Francophonie: un succès sur toute la ligne, selon les organisateurs

Les 7es Jeux de la francophonie canadienne ont été un succès sur toute la ligne, estime le comité organisateur de cet événement créé par et pour les jeunes. Il y bien eu quelques petits pépins ici et là, mais la jeunesse acadienne a su montrer au reste du pays qu’elle peut relever des gros défis avec brio.

«On est très fiers de nos jeunes. On peut voir des sourires dans la face de tous les participants», raconte Mélissa Martel, présidente du comité organisateur des Jeux.

«On a offert une programmation faite par et pour les jeunes. Je ne crois pas que nous aurions pu demander mieux.»

Celle qui a participé aux jeux en 2014 à Gatineau (en leadership) affirme n’avoir reçu que des commentaires positifs pendant la semaine.

«Les jeunes ont senti que cet événement-là était pour eux autres. Ils ont pu s’approprier ces jeux. Toute l’équipe a bien travaillé ensemble», souligne-t-elle.

«Le principal défi que nous avons eu, c’est pour le basketball extérieur. Quand la pluie a commencé à tomber (jeudi), il a fallu tout transférer à l’école Mathieu-Martin à Dieppe. Mais dans 45 minutes, tout était fait. L’équipe a réagi très rapidement.»

L’Acadienne de Saint-Quentin dit avoir vécu une expérience unique.

«Le village des jeux et l’ambiance qui régnait ici pendant toute la semaine, c’était vraiment un de mes coups de coeur.

Le chef de mission du Nouveau-Brunswick, Sylvain Bérubé, se disait fier de voir sa délégation remporter le précieux drapeau des Jeux.

«On est vraiment content avec les performances des jeunes, que ce soit au niveau du sport, des arts ou du leadership.
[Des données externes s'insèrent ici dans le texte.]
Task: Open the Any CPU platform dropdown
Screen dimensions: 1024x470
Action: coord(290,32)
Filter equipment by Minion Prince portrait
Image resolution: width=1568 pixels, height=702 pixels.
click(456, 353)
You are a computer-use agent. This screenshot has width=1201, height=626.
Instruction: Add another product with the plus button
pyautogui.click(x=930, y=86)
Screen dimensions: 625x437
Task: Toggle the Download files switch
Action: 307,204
On a eu des très bons résultats et des médailles partout», souligne-t-il.

«Tous nos entraîneurs sont satisfaits du rendement de leurs jeunes, et au final, c’est ça qui est le plus important.»

Parmi ses plus beaux souvenirs, le chef de mission se rappelera longtemps de la dernière journée des jeux, samedi.
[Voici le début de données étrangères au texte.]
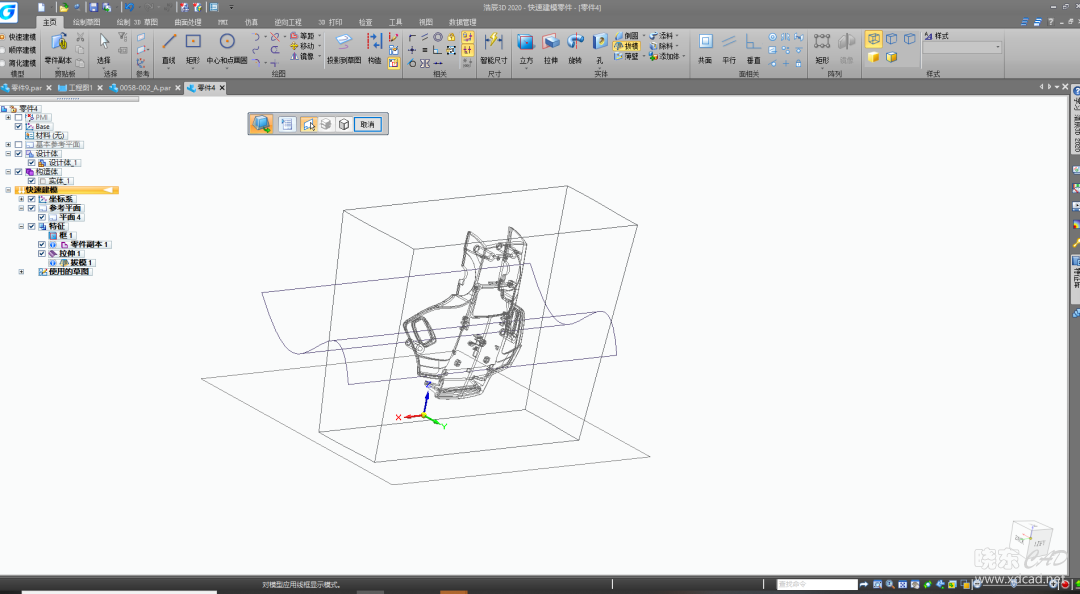The width and height of the screenshot is (1080, 594).
Task: Toggle visibility checkbox for 平面 4
Action: click(x=42, y=217)
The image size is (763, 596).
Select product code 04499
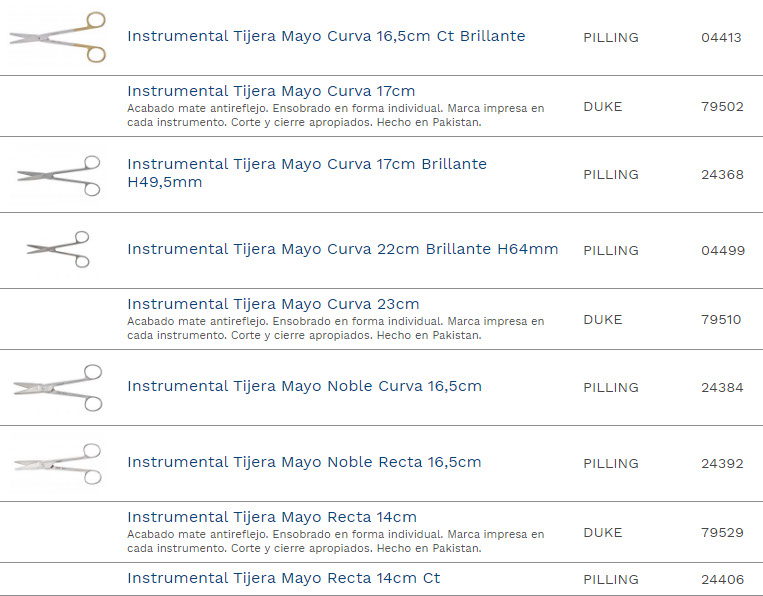point(722,251)
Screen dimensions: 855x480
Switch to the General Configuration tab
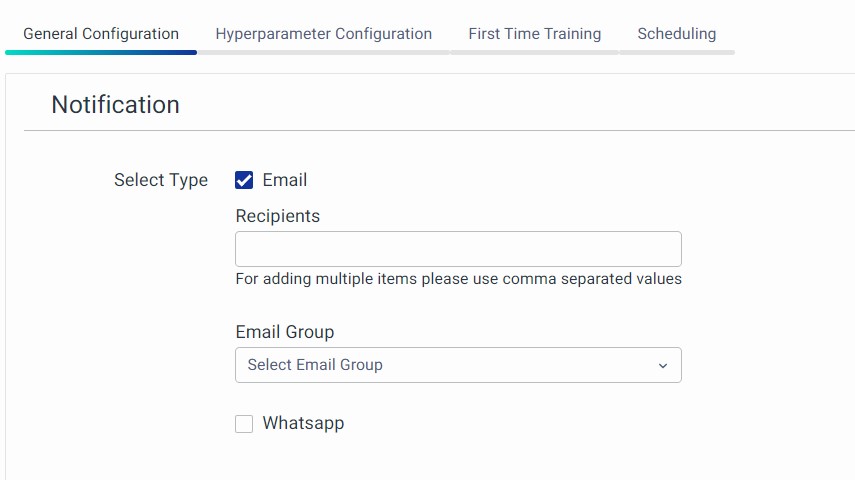point(101,33)
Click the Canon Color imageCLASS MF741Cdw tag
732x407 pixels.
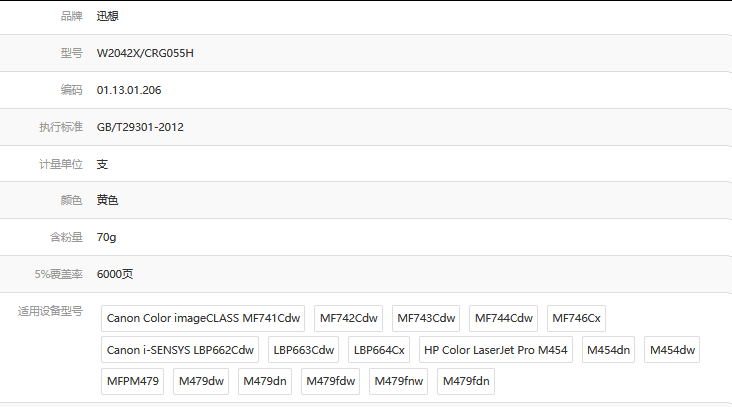coord(203,319)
«L’horaire fait en sorte que les jeunes de toutes les équipes se retrouvent aux mêmes endroits. Ça fait des énormes foules qui sont en train de crier et ça crée des atmosphères incroyables», affirme-t-il.

«Il devait y avoir au moins 800 personnes au match de volleyball samedi matin pour le match Nouveau-Brunswick-Québec. Juste ce dynamisme-là, ça vaut la peine de le vivre et ça crée des beaux moments. C’est de ça que nos jeunes vont parler dans cinq ans ou dans 10 ans. Ils vont se rappeler avoir joué devant leurs familles et leurs amis qui se sont déplacés de partout dans la province pour venir les voir jouer.»
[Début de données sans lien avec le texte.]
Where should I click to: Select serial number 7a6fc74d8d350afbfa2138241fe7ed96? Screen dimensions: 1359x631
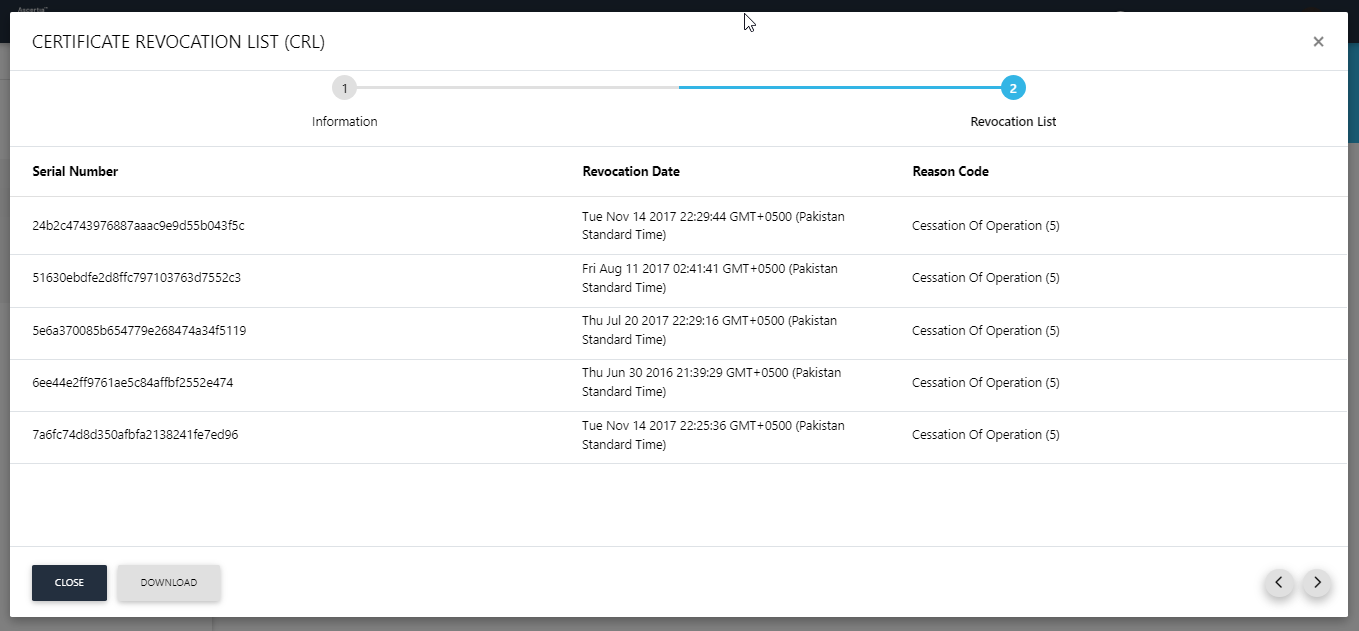135,435
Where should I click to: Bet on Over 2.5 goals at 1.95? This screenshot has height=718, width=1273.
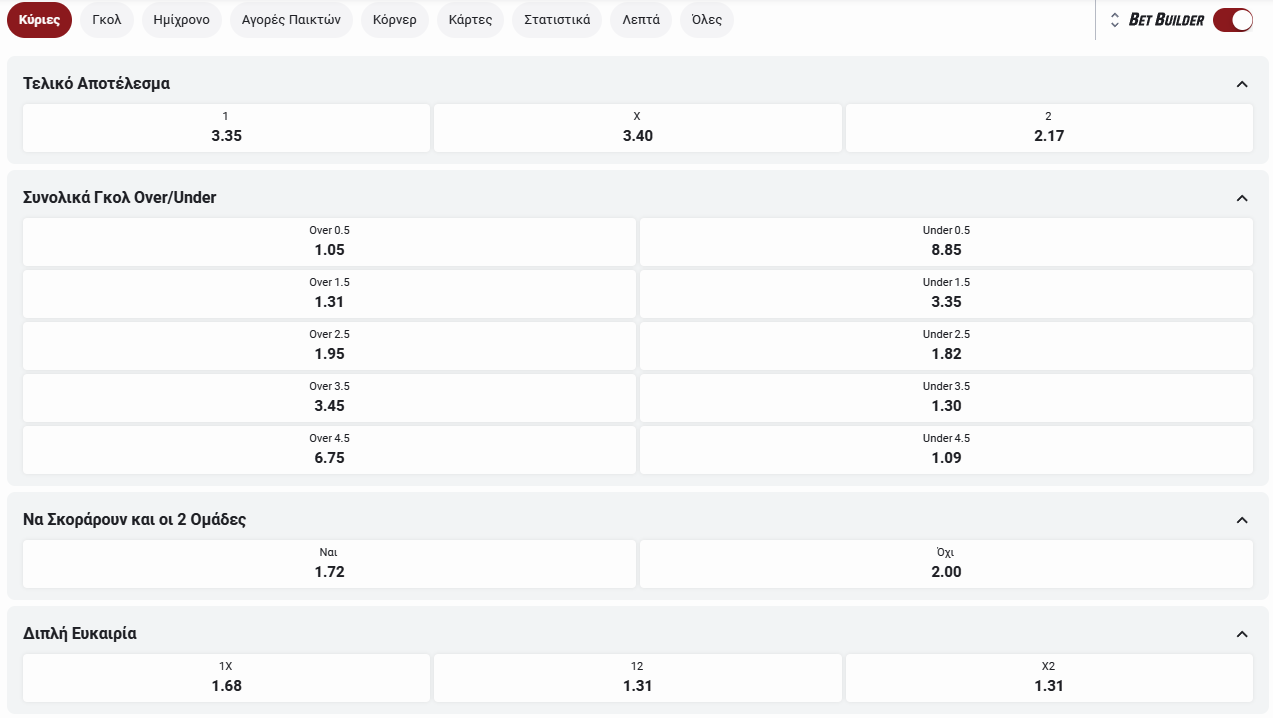329,346
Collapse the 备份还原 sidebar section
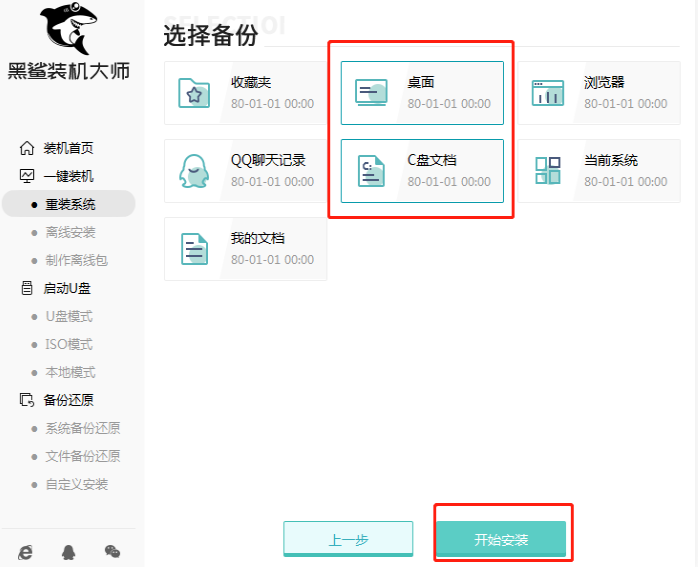This screenshot has width=698, height=567. click(x=68, y=400)
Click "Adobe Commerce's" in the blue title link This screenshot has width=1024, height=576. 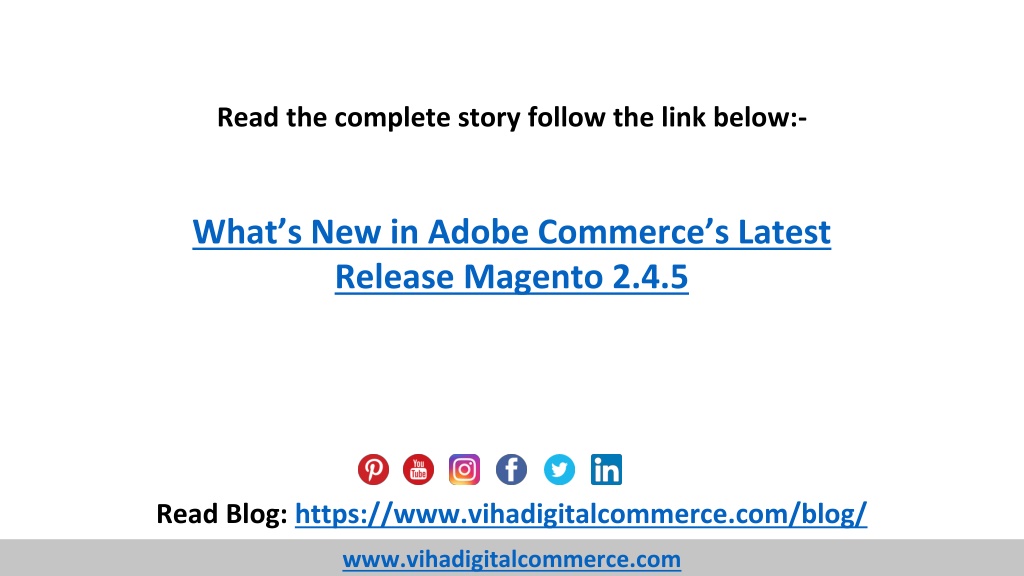click(578, 232)
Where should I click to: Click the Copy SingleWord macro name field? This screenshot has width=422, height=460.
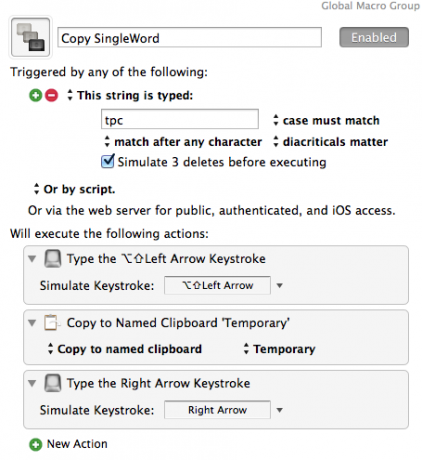(189, 37)
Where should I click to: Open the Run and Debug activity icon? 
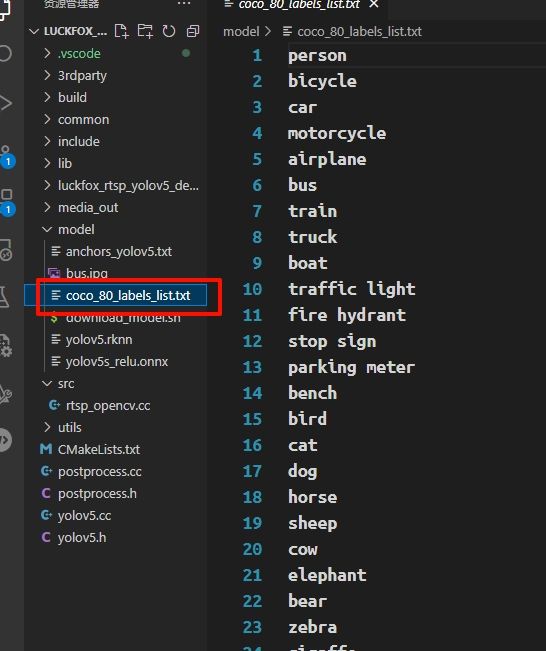pyautogui.click(x=6, y=103)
Pour ceux que les chiffres intéressent, soulignons que le Nouveau-Brunswick a terminé au deuxième rang, derrière le Québec, avec un total de 48 médailles (10-17-21).

Mais selon le système de pointage établi, ce sont nos représentants qui mettent la main sur le drapeau des jeux.

Le Manitoba remporte pour sa part le Prix de l’esprit de la Francophonie, et les Territoires du Nord-Ouest méritent le Prix de l’amélioration.